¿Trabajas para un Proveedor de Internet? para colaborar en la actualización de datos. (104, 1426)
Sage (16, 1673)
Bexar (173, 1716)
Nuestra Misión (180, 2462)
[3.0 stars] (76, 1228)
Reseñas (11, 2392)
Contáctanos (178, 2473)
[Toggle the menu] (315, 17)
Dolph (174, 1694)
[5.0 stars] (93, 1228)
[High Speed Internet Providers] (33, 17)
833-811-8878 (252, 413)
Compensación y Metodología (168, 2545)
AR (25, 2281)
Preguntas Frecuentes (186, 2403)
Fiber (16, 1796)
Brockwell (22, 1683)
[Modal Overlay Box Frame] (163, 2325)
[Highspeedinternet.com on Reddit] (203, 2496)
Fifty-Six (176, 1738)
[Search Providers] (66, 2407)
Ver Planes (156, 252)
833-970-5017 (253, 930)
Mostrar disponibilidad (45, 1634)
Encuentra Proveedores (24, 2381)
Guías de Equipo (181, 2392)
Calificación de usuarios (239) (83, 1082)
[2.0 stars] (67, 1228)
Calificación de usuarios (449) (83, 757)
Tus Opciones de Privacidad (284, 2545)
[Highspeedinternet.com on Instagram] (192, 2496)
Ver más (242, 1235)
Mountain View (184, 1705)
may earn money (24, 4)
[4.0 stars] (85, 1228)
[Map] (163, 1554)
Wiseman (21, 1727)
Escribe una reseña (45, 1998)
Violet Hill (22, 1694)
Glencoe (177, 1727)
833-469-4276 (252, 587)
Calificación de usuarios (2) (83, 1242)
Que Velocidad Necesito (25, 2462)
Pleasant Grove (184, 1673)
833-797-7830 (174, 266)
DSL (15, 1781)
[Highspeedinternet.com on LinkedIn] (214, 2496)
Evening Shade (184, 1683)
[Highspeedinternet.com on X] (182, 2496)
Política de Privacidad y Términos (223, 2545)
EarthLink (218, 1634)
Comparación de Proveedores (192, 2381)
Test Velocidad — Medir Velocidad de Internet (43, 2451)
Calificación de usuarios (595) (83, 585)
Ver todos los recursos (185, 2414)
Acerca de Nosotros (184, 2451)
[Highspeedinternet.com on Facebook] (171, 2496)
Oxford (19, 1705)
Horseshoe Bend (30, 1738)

> _Assignment_
Everything in the data above must be reproduced exactly.

> _Output of the exercise_
¿Trabajas para un Proveedor de Internet? para colaborar en la actualización de datos. (104, 1426)
Sage (16, 1673)
Bexar (173, 1716)
Nuestra Misión (180, 2462)
[3.0 stars] (76, 1228)
Reseñas (11, 2392)
Contáctanos (178, 2473)
[Toggle the menu] (315, 17)
Dolph (174, 1694)
[5.0 stars] (93, 1228)
[High Speed Internet Providers] (33, 17)
833-811-8878 (252, 413)
Compensación y Metodología (168, 2545)
AR (25, 2281)
Preguntas Frecuentes (186, 2403)
Fiber (16, 1796)
Brockwell (22, 1683)
[Modal Overlay Box Frame] (163, 2325)
[Highspeedinternet.com on Reddit] (203, 2496)
Fifty-Six (176, 1738)
[Search Providers] (66, 2407)
Ver Planes (156, 252)
833-970-5017 (253, 930)
Mostrar disponibilidad (45, 1634)
Encuentra Proveedores (24, 2381)
Guías de Equipo (181, 2392)
Calificación de usuarios (239) (83, 1082)
[2.0 stars] (67, 1228)
Calificación de usuarios (449) (83, 757)
Tus Opciones de Privacidad (284, 2545)
[Highspeedinternet.com on Instagram] (192, 2496)
Ver más (242, 1235)
Mountain View (184, 1705)
may earn money (24, 4)
[4.0 stars] (85, 1228)
[Map] (163, 1554)
Wiseman (21, 1727)
Escribe una reseña (45, 1998)
Violet Hill (22, 1694)
Glencoe (177, 1727)
833-469-4276 (252, 587)
Calificación de usuarios (2) (83, 1242)
Que Velocidad Necesito (25, 2462)
Pleasant Grove (184, 1673)
833-797-7830 (174, 266)
DSL (15, 1781)
[Highspeedinternet.com on LinkedIn] (214, 2496)
Evening Shade (184, 1683)
[Highspeedinternet.com on X] (182, 2496)
Política de Privacidad y Términos (223, 2545)
EarthLink (218, 1634)
Comparación de Proveedores (192, 2381)
Test Velocidad — Medir Velocidad de Internet (43, 2451)
Calificación de usuarios (595) (83, 585)
Ver todos los recursos (185, 2414)
Acerca de Nosotros (184, 2451)
[Highspeedinternet.com on Facebook] (171, 2496)
Oxford (19, 1705)
Horseshoe Bend (30, 1738)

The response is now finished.